Final answer:
In a client with adrenal insufficiency, a nurse should expect to find symptoms such as hyponatremia and not hypernatremia, making a decreased serum sodium level the likely finding. Signs like moon face and weight gain are associated with Cushing's syndrome, which is not the case in adrenal insufficiency.
Step-by-step explanation:
A client with adrenal insufficiency, also known as Addison's disease, typically presents with a number of symptoms resulting from the hyposecretion of corticosteroids. These symptoms include hyponatremia (low blood sodium levels), hypotension (low blood pressure), hyperkalemia (high blood potassium levels), hypoglycemia (low blood sugar levels), as well as non-specific symptoms such as weight loss, fatigue, and anemia.

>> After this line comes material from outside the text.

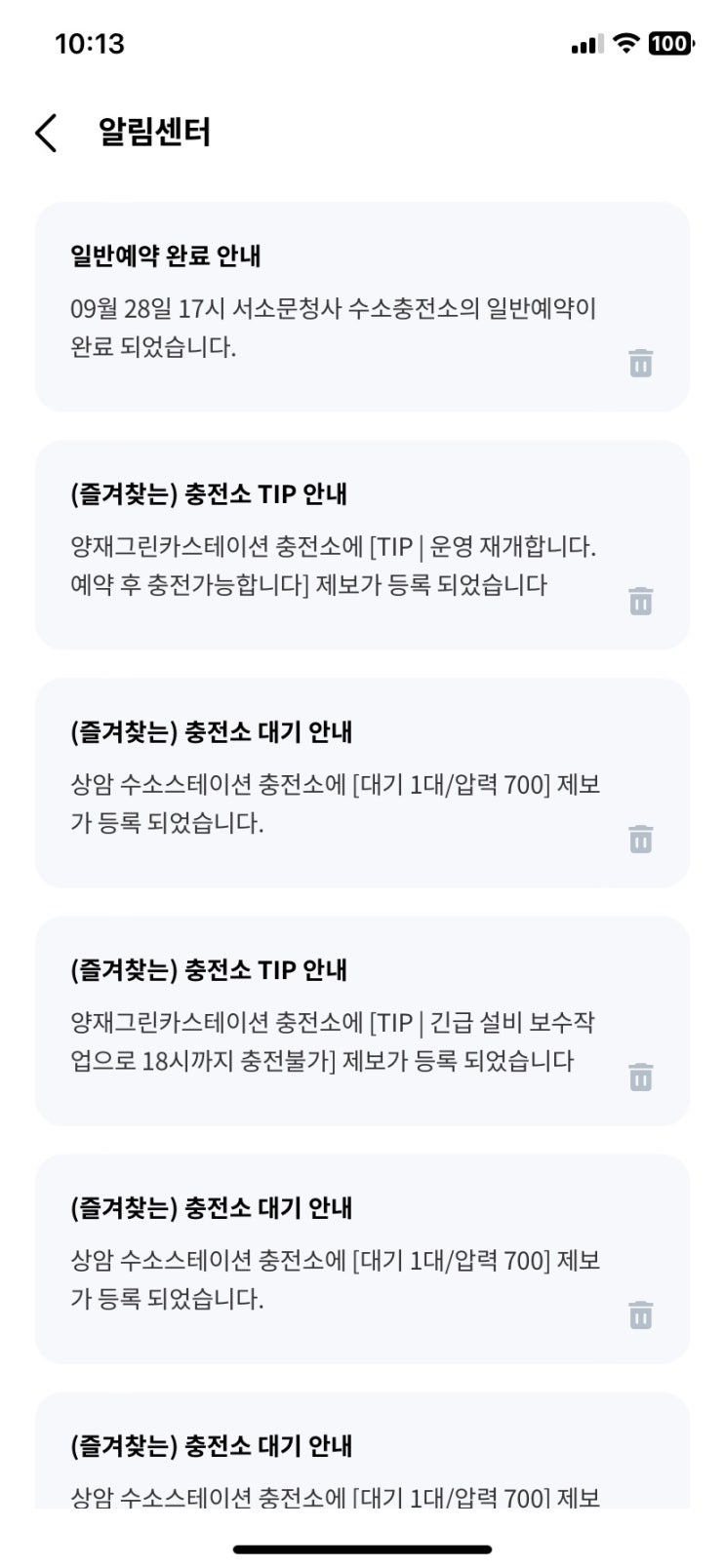Viewport: 725px width, 1568px height.
Task: Delete the 운영 재개합니다 TIP notification
Action: click(640, 601)
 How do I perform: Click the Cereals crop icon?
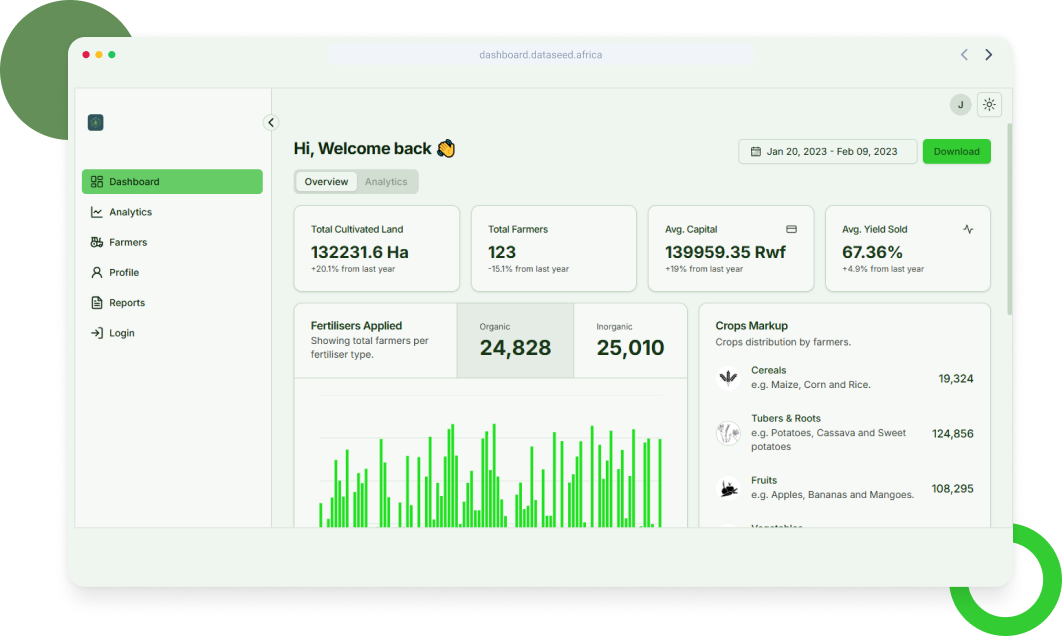point(728,377)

Therefore, of the options provided, the finding a nurse should expect when assessing a client with adrenal insufficiency would most likely be hyponatremia, represented by a decreased serum sodium level. A serum sodium of 150 mEq/L, mentioned as option D, is indicative of hypernatremia, which associates with the opposite condition of hyperfunctioning adrenal cortex or Cushing's syndrome. The correct serum findings in adrenal insufficiency would be lower than normal sodium levels, which are typically less than 136 mEq/L.